▶ [THE EXERCISE] Print the data from its first line through the line containing "Action: (422, 321)", inclusive, reproducing each line without any change.

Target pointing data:
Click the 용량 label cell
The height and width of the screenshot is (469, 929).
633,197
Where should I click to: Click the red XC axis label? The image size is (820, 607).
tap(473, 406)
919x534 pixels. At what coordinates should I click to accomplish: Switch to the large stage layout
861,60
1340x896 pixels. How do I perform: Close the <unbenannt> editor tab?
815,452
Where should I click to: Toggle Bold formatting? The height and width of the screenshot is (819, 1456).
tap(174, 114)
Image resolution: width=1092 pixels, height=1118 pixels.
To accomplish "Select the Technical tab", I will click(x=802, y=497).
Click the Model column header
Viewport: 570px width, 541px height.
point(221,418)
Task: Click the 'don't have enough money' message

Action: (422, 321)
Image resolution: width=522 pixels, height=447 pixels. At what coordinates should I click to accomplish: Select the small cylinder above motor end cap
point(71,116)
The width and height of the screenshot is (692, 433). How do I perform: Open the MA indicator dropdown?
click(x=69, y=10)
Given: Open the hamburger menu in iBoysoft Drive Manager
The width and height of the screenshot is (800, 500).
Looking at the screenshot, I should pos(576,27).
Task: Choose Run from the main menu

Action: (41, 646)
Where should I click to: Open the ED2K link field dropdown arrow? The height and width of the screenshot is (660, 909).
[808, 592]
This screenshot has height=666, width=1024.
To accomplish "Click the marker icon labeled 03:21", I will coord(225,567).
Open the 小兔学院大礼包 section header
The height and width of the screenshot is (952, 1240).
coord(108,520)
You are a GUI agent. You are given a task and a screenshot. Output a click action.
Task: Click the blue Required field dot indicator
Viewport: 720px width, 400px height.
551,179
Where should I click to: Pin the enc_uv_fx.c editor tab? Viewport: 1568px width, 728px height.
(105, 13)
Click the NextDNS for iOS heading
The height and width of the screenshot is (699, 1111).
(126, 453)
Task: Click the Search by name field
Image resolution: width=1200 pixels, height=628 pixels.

▶ [TASK ANSWER]
Click the 용량 label cell
The height and width of the screenshot is (469, 929).
633,197
Where should I click to: Click the red XC axis label? The image size is (820, 607).
tap(473, 406)
919x534 pixels. At what coordinates should I click to accomplish: Switch to the large stage layout
861,60
1340x896 pixels. How do I perform: Close the <unbenannt> editor tab?
815,452
Where should I click to: Toggle Bold formatting? The height and width of the screenshot is (819, 1456).
tap(174, 114)
Image resolution: width=1092 pixels, height=1118 pixels.
To accomplish "Select the Technical tab", I will click(x=802, y=497).
Click the Model column header
Viewport: 570px width, 541px height.
point(221,418)
Task: Click the 'don't have enough money' message

Action: (422, 321)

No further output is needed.